About to splurge on some coilovers (Finally!!) and was just wondering if new sway bar end links are needed. Whiteline makes a nice set of adjustable ones or some suggestions are more than welcome. Thanks! 🖖


----------



## Snipesy (Dec 7, 2015)

Needed? No.


----------



## Blasirl (Mar 31, 2015)

PAChevyCruze said:


> About to splurge on some coilovers (Finally!!) and was just wondering if new sway bar end links are needed. Whiteline makes a nice set of adjustable ones or some suggestions are more than welcome. Thanks! 🖖


If you are gonna roll lowered, I would suggest you do get the Whitelines or Eibachs or whatever brand of adjustable. I have the Whitelines and they cured an issue with the sway bar rubbing. I almost have them maxxed out.


----------



## 15CruzeTD (Oct 23, 2019)

I don't think you need them but I would recommend them. I went with ZZP's but the others mentioned before are great options as well.


----------



## PAChevyCruze (May 29, 2016)

15CruzeTD said:


> I don't think you need them but I would recommend them. I went with ZZP's but the others mentioned before are great options as well.

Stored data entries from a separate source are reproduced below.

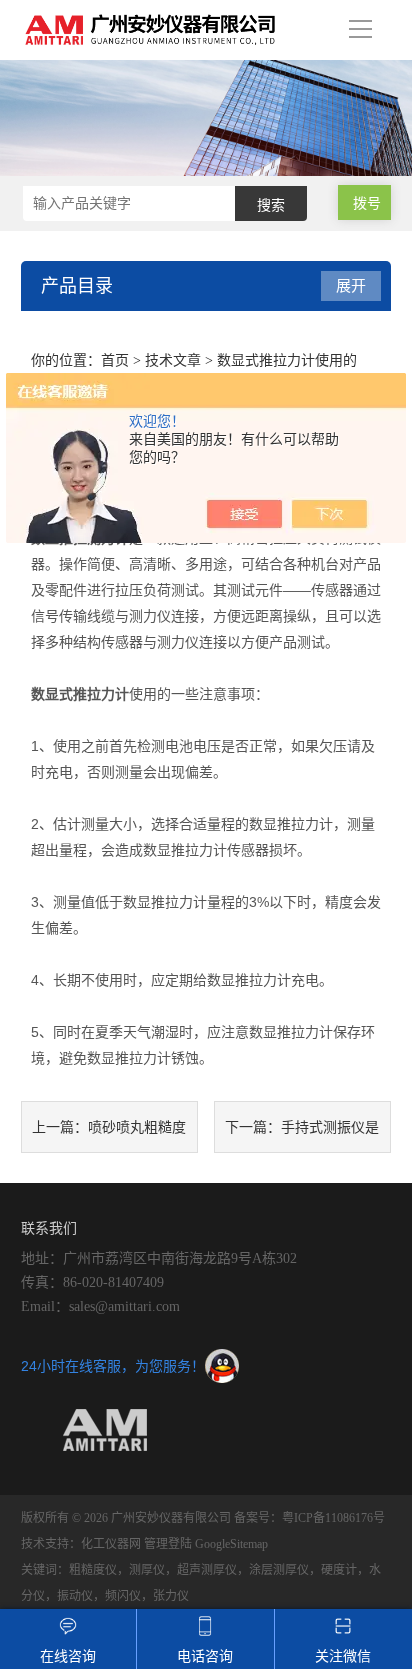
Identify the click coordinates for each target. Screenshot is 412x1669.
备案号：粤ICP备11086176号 (309, 1518)
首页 (115, 360)
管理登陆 (168, 1544)
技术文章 (173, 360)
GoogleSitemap (231, 1544)
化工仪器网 (111, 1544)
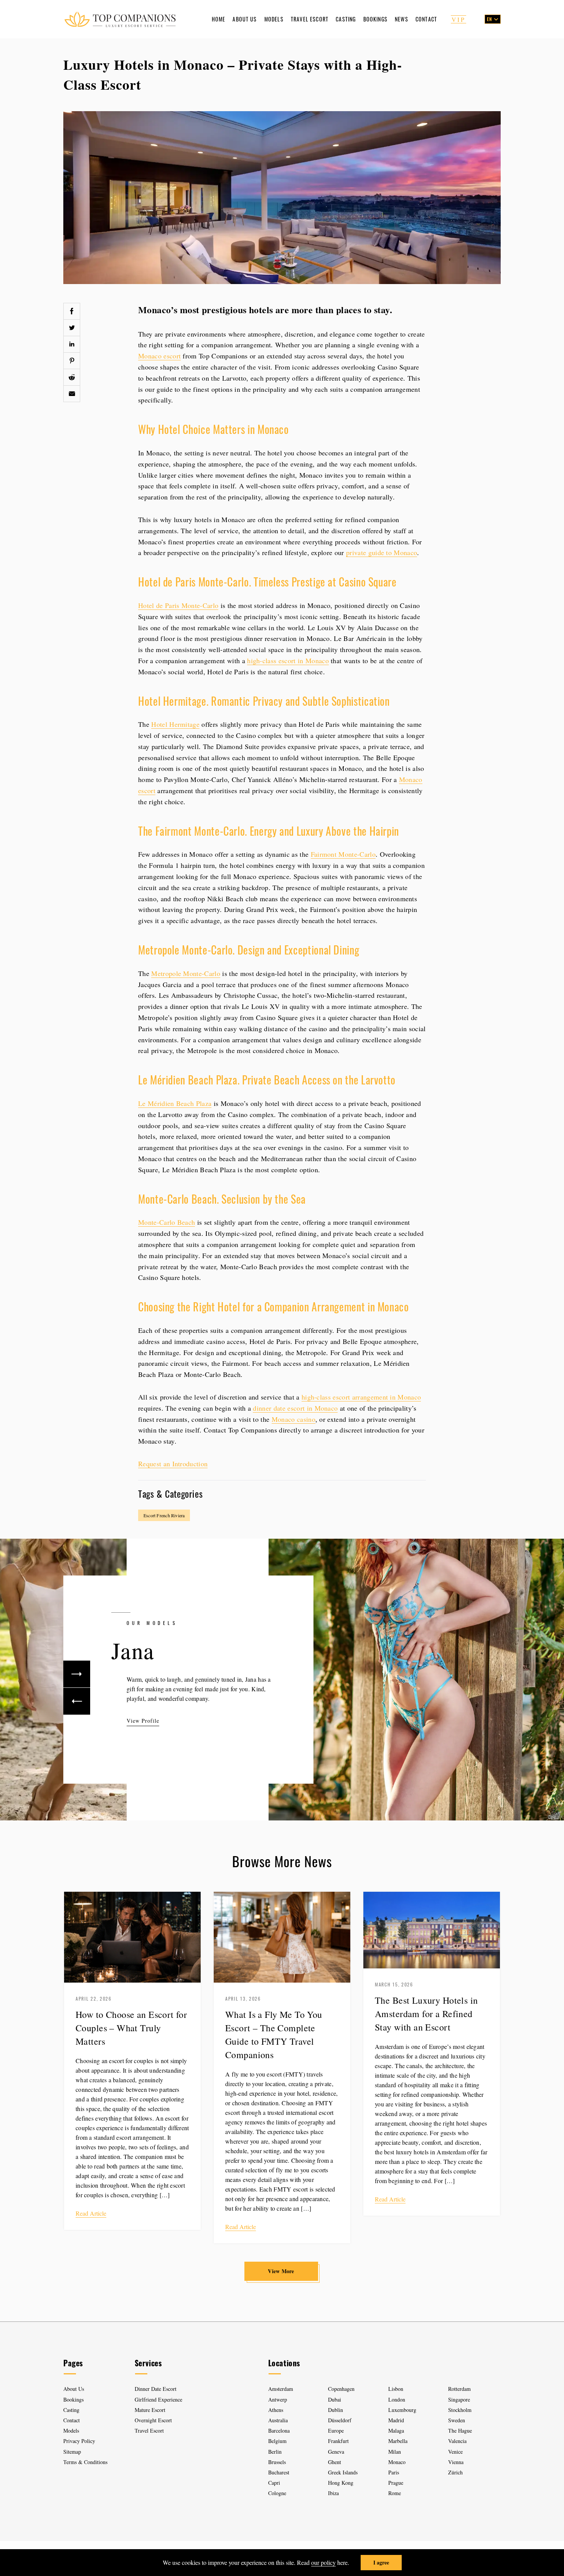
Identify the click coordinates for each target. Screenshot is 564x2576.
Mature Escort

Didnt think of ZZP. Im buying a lot of other stuff from them, so I may as well get those. LOL Thanks. 🖖


----------



## PAChevyCruze (May 29, 2016)

Well, the new coilovers came with adjustable end links, so I wont need those. Will I need new camber bolts or will there be enough adjustment with the stock ones? Im guessing new bolts? Thanks for the tips, btw. 🖖


----------



## Blasirl (Mar 31, 2015)

PAChevyCruze said:


> Well, the new coilovers came with adjustable end links, so I wont need those. Will I need new camber bolts or will there be enough adjustment with the stock ones? Im guessing new bolts? Thanks for the tips, btw. 🖖


I went about two years or so without them, but ended up putting them on. For $25 I would just put them on.


----------



## CHEVYCRUZE RS (Mar 29, 2011)

I recommend upgrading with the new coilover install!


----------



## PAChevyCruze (May 29, 2016)

Just did the front. You definitely need to use the adjustable end links. The factory ones are too long. 🖖


----------